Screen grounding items
__________

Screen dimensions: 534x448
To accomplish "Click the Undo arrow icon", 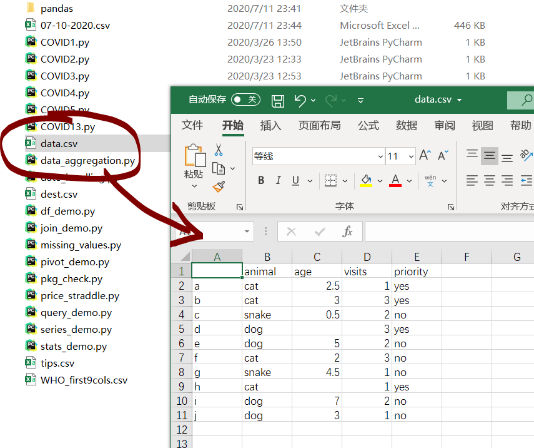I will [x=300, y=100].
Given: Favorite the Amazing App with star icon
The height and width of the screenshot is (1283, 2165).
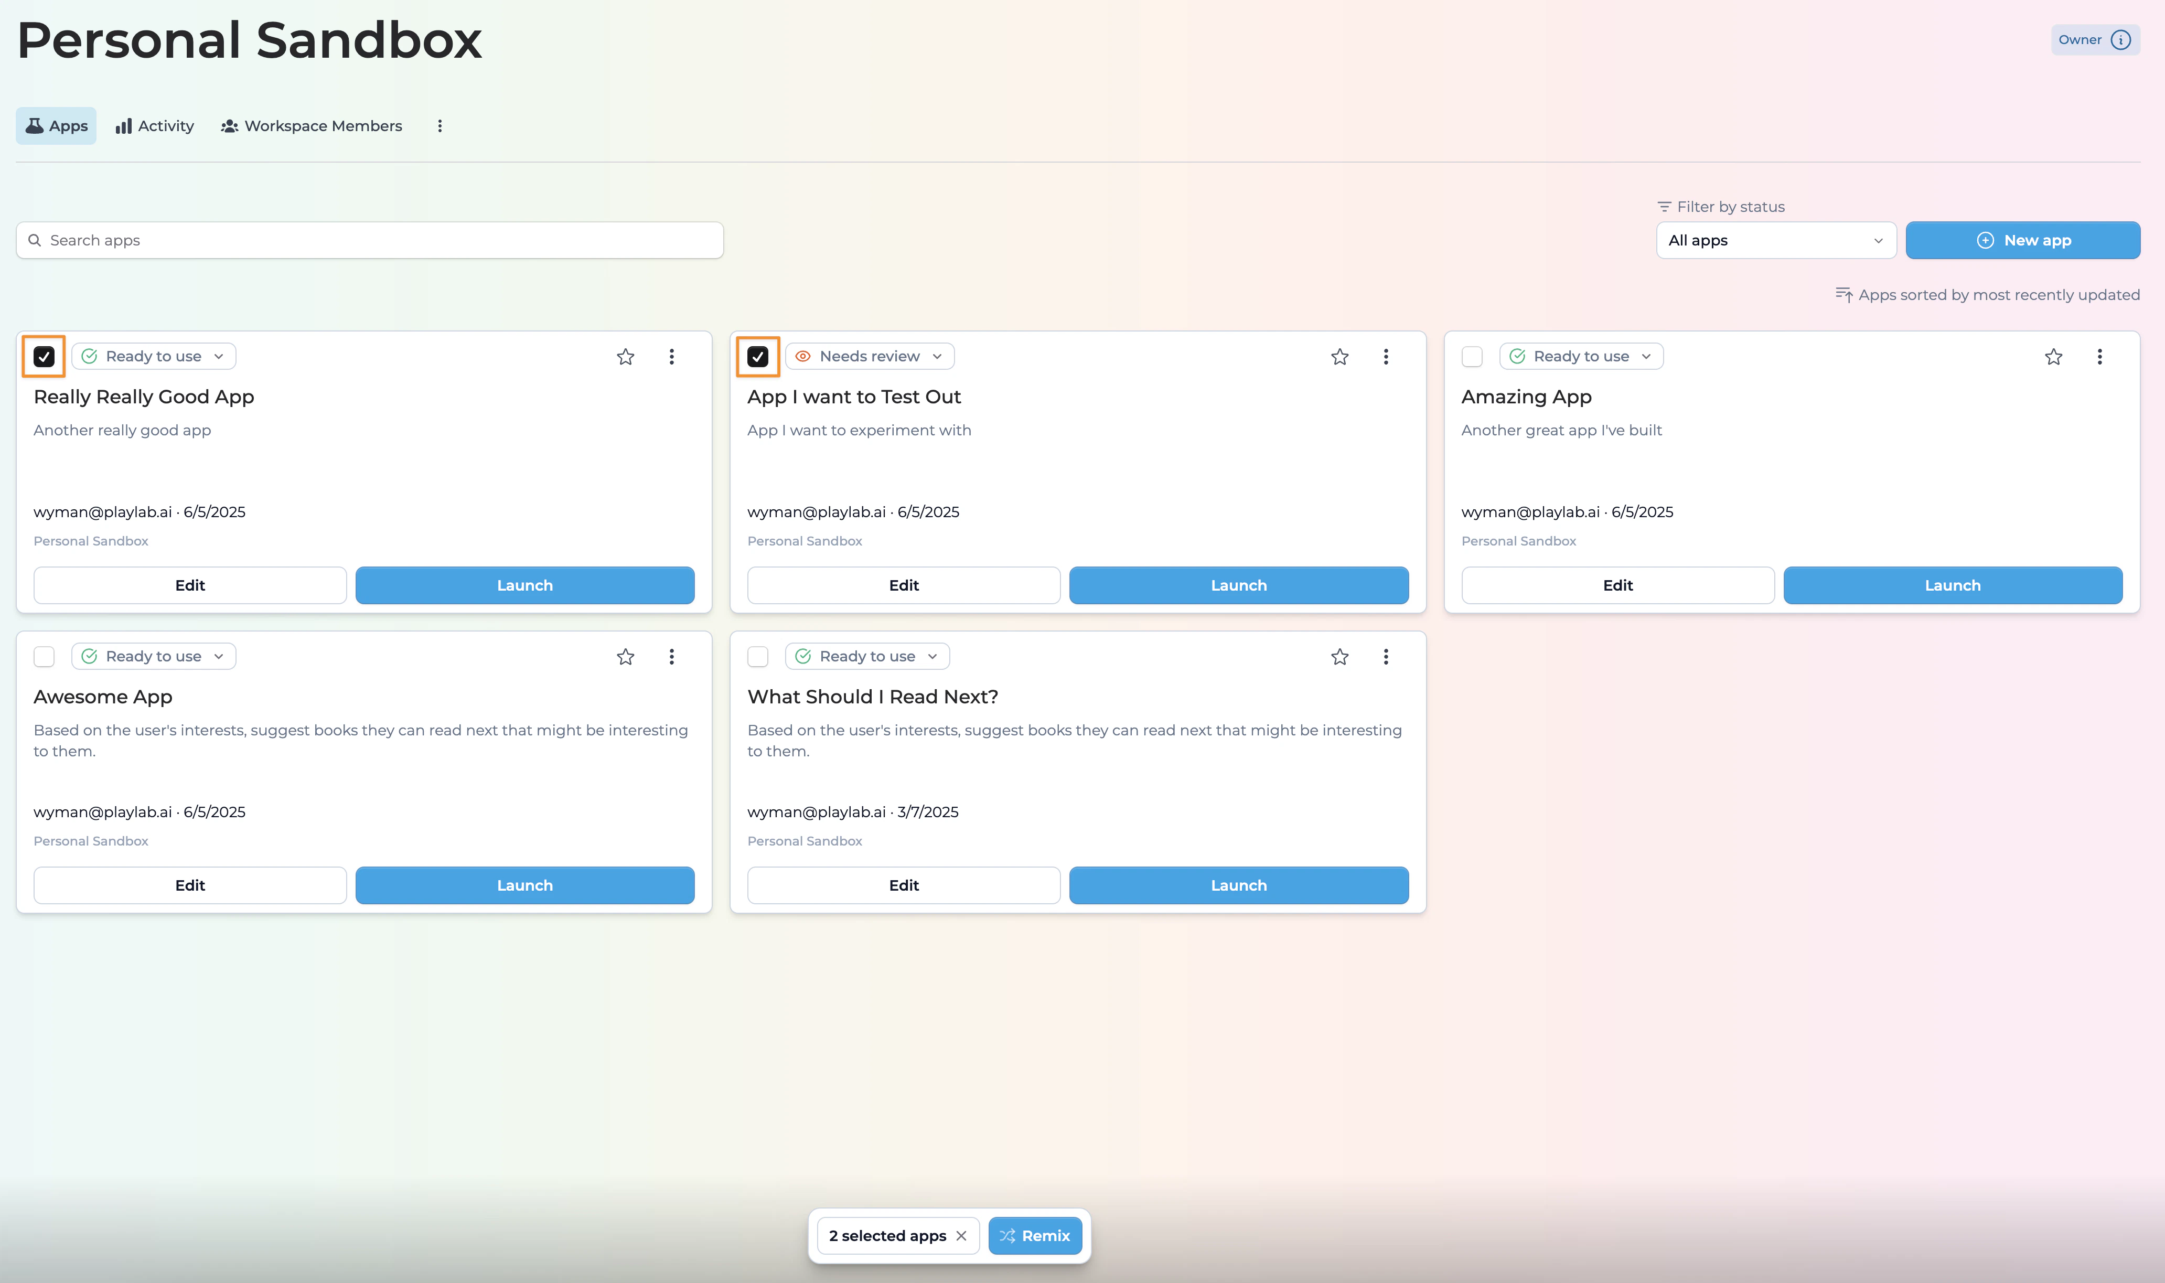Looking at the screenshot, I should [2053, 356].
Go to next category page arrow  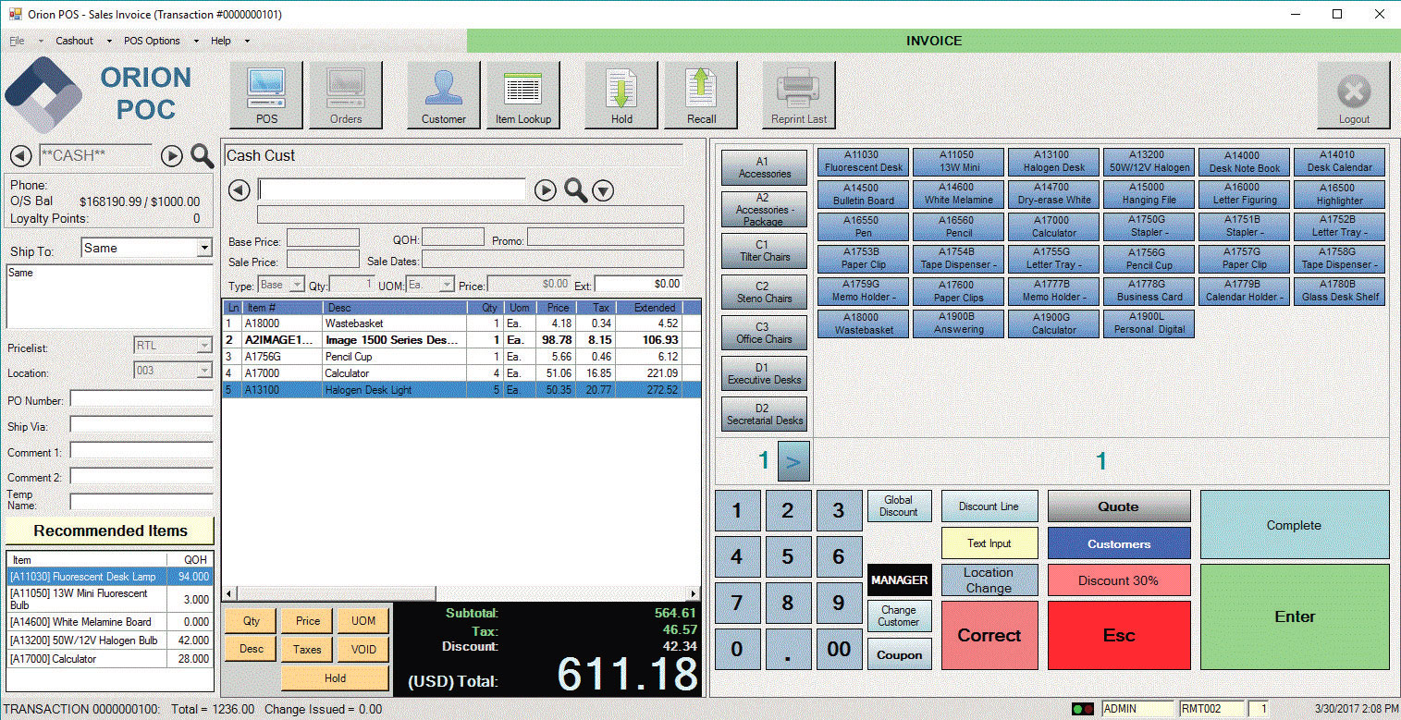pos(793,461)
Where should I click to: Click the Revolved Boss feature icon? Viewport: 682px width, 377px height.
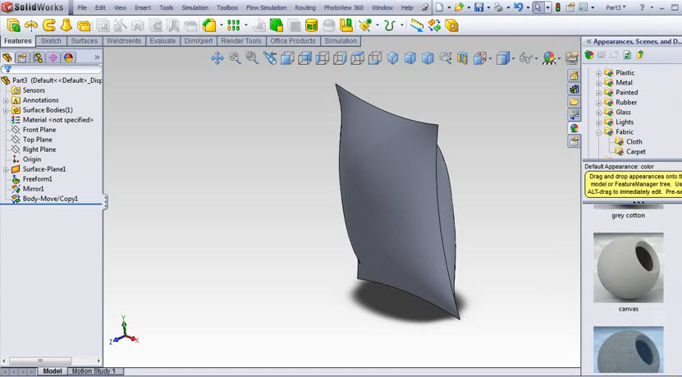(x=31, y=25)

__________

- [What you have to do]: Show each line of the items above that contains the string "height", treating uppercase and lowercase letters as different.

- [Task result]:
The height and width of the screenshot is (1283, 2165).
Where should I click to: Click the Revolved Boss feature icon? Viewport: 682px width, 377px height.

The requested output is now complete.